Arizona, along with over 40 states, obtained a $1.25 million multistate settlement with Florida-based Carnival Cruise Line, stemming from a 2019 data breach that involved the personal information of approximately 180,000 Carnival employees and customers nationwide.
Arizona will receive a meager $52,177.22 from the settlement.
In March 2020, Carnival publicly reported a data breach in which an unauthorized person gained access to certain employee e-mail accounts. The breach included names, addresses, passport numbers, driver’s license numbers, payment card information, health information, and some Social Security numbers. 4,849 Arizona residents were impacted. An investigation was started after breach notifications showed Carnival only reported the incident 10 months after it happened.
Under the settlement, Carnival has agreed to strengthen its email security and breach response practices going forward.
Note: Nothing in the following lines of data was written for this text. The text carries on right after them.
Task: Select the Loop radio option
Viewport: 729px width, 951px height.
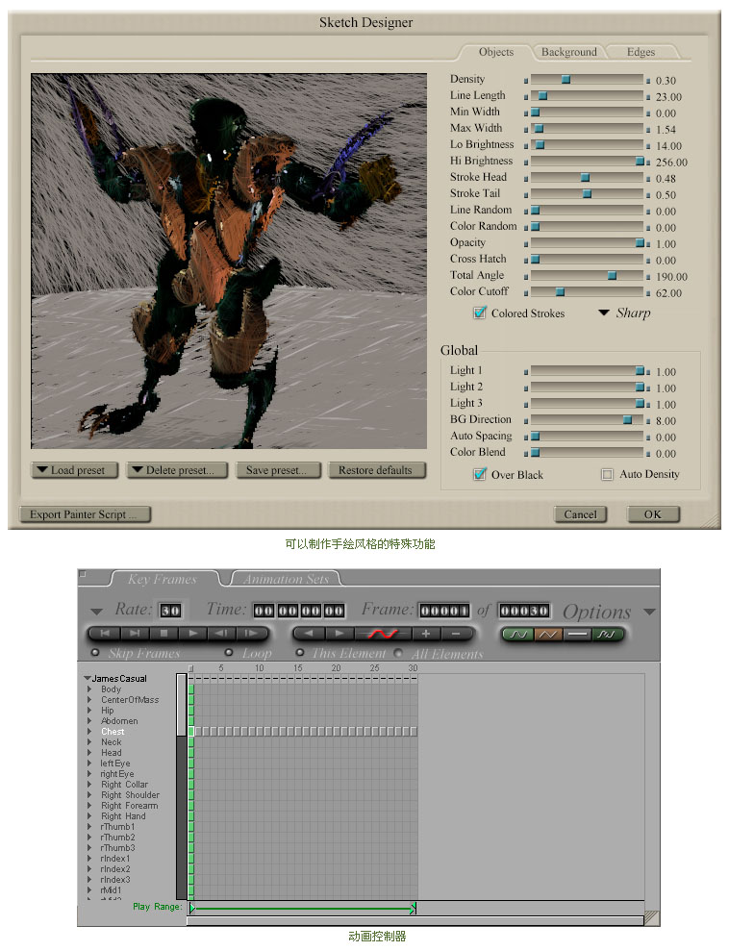Action: (x=229, y=654)
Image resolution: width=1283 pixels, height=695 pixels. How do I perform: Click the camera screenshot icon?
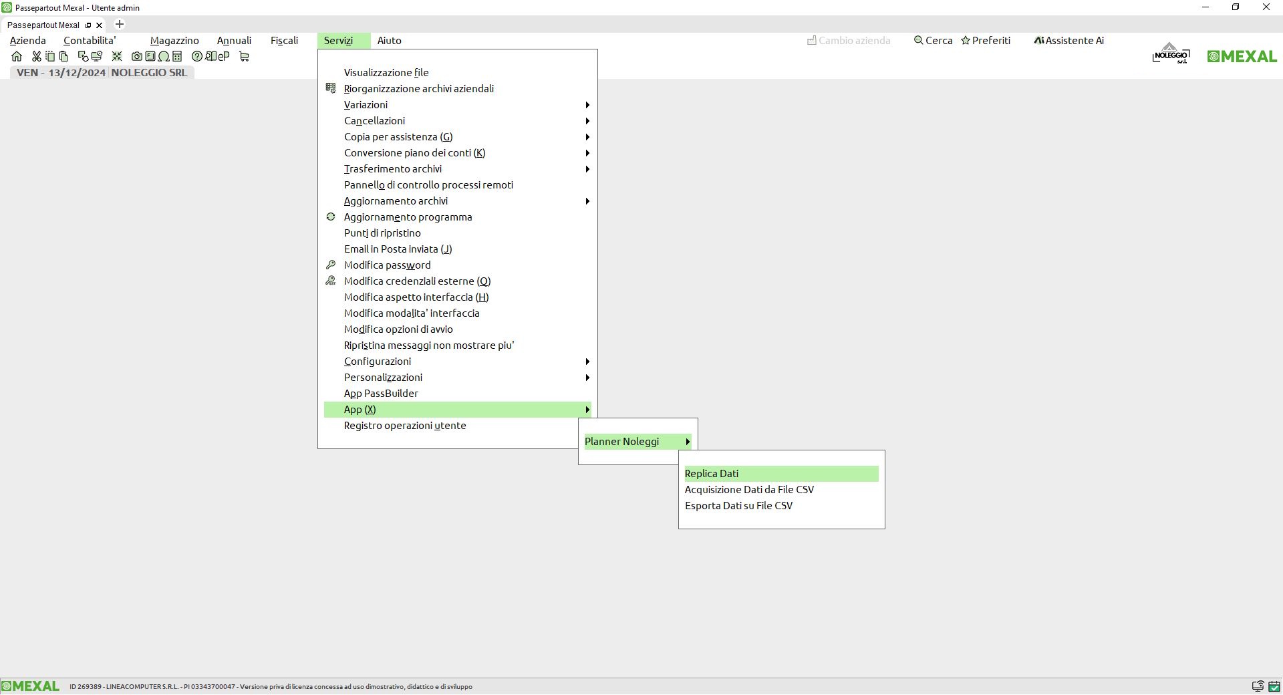click(137, 57)
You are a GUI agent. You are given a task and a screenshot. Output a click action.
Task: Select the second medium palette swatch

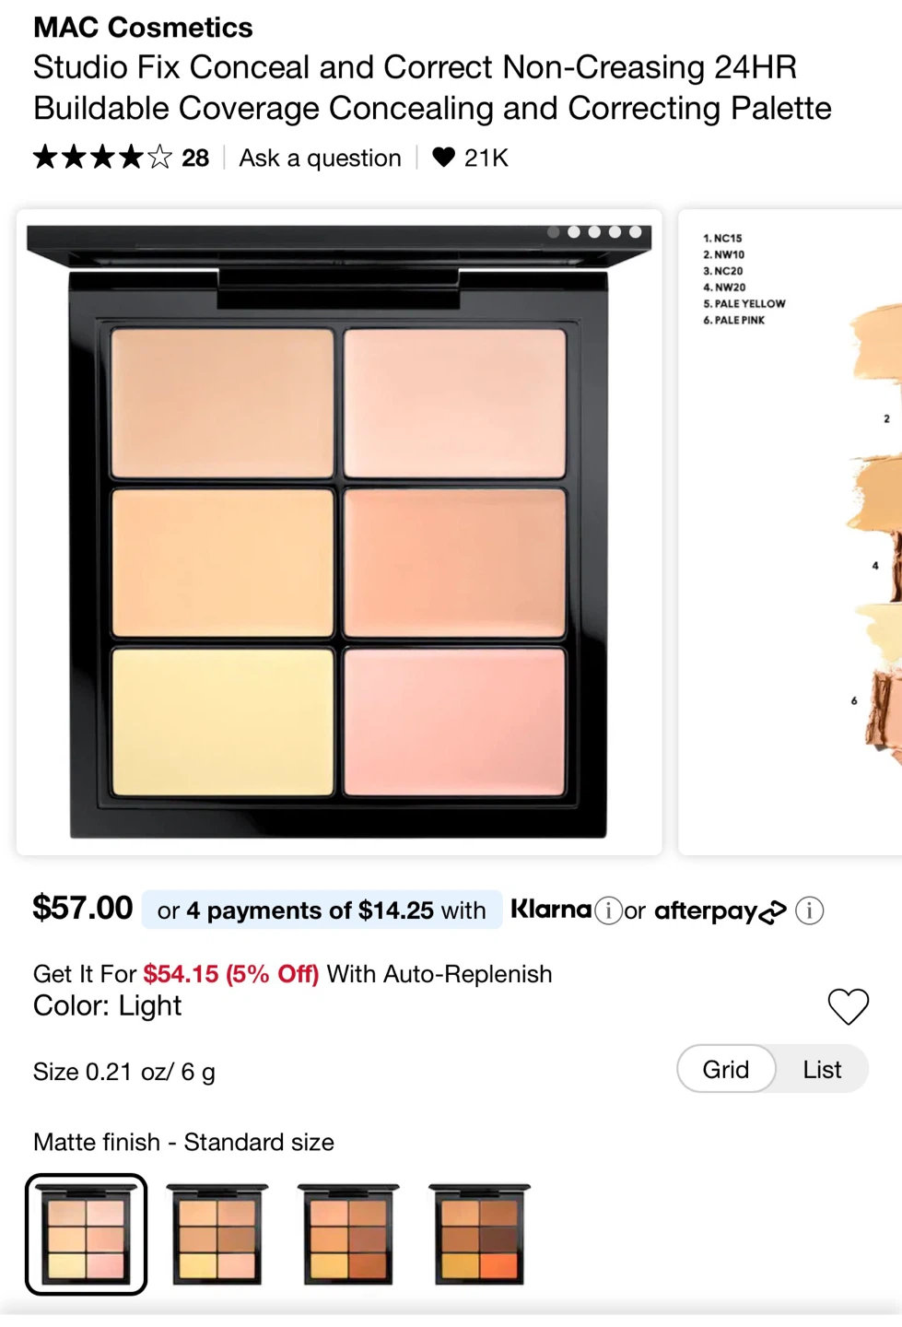coord(217,1234)
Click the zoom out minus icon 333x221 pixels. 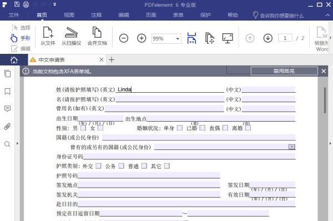point(124,38)
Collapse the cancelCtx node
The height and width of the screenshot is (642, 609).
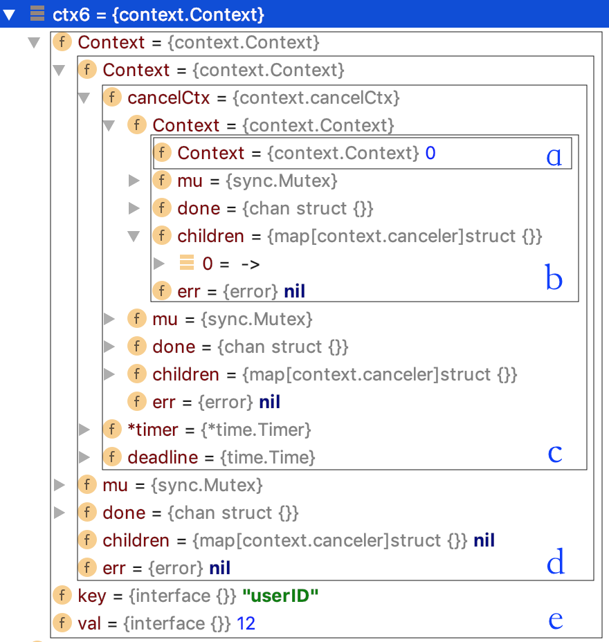pyautogui.click(x=84, y=98)
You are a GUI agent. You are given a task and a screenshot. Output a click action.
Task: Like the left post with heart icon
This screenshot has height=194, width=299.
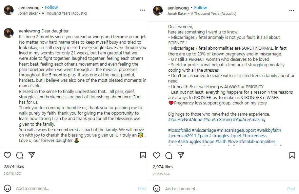click(x=7, y=155)
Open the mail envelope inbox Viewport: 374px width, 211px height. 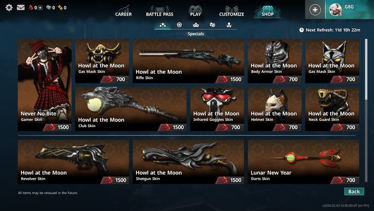tap(21, 8)
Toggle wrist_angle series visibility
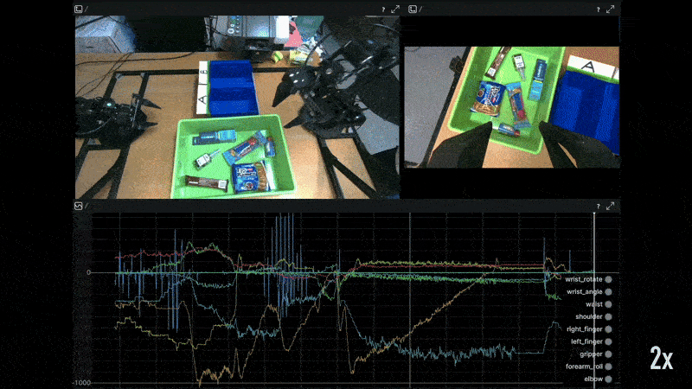Screen dimensions: 692x389 609,292
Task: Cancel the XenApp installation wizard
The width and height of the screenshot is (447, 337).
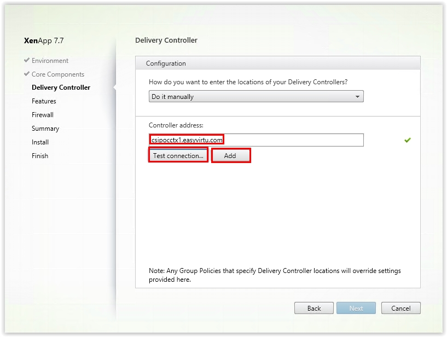Action: [401, 308]
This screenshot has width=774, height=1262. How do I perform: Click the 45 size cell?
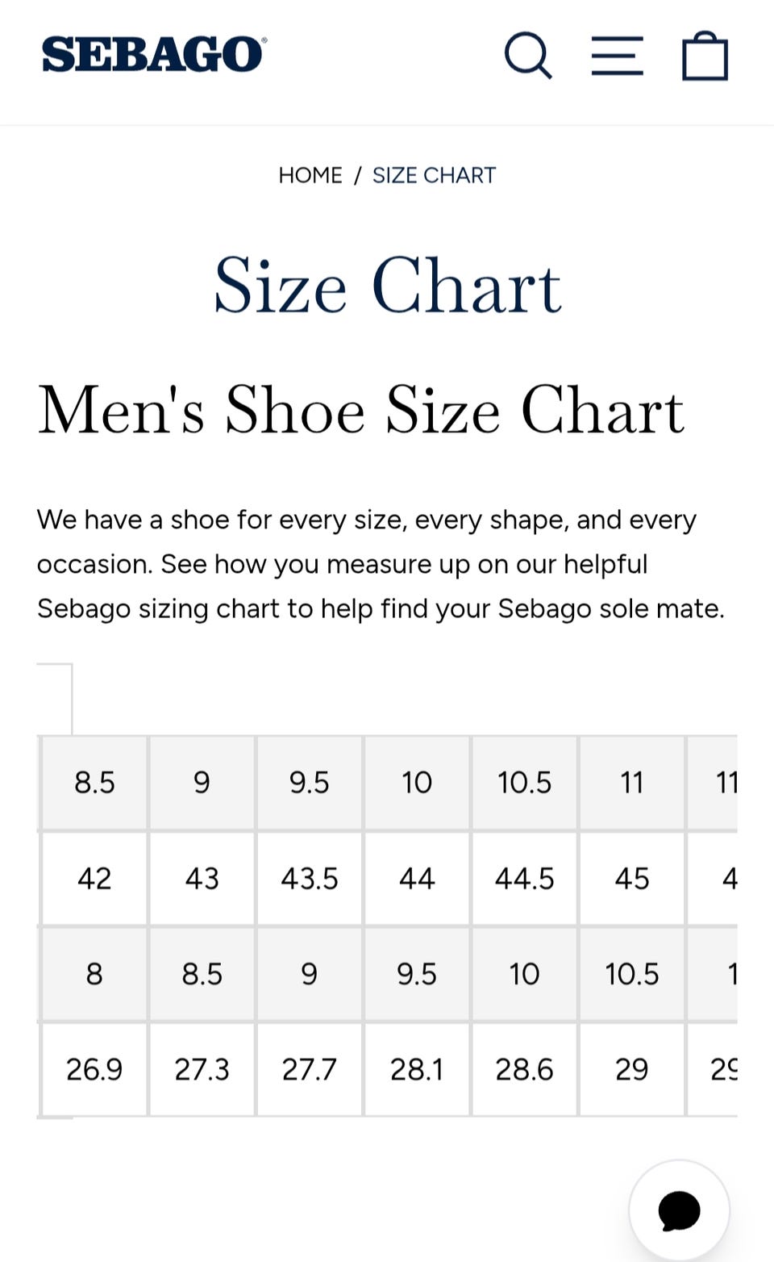pos(632,879)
Those include:
- Implementation and maintenance of breach response and notification plan;
- Email security training requirements for employees, including dedicated phishing exercises;
- Multi-factor authentication for remote email access;
- Password policies and procedures requiring the use of strong, complex passwords, password rotation, and secure password storage;
- Maintenance of enhanced behavior analytics tools to log and monitor potential security events on the company’s network; and
- Consistent with past data breach settlements, undergoing an independent information security assessment.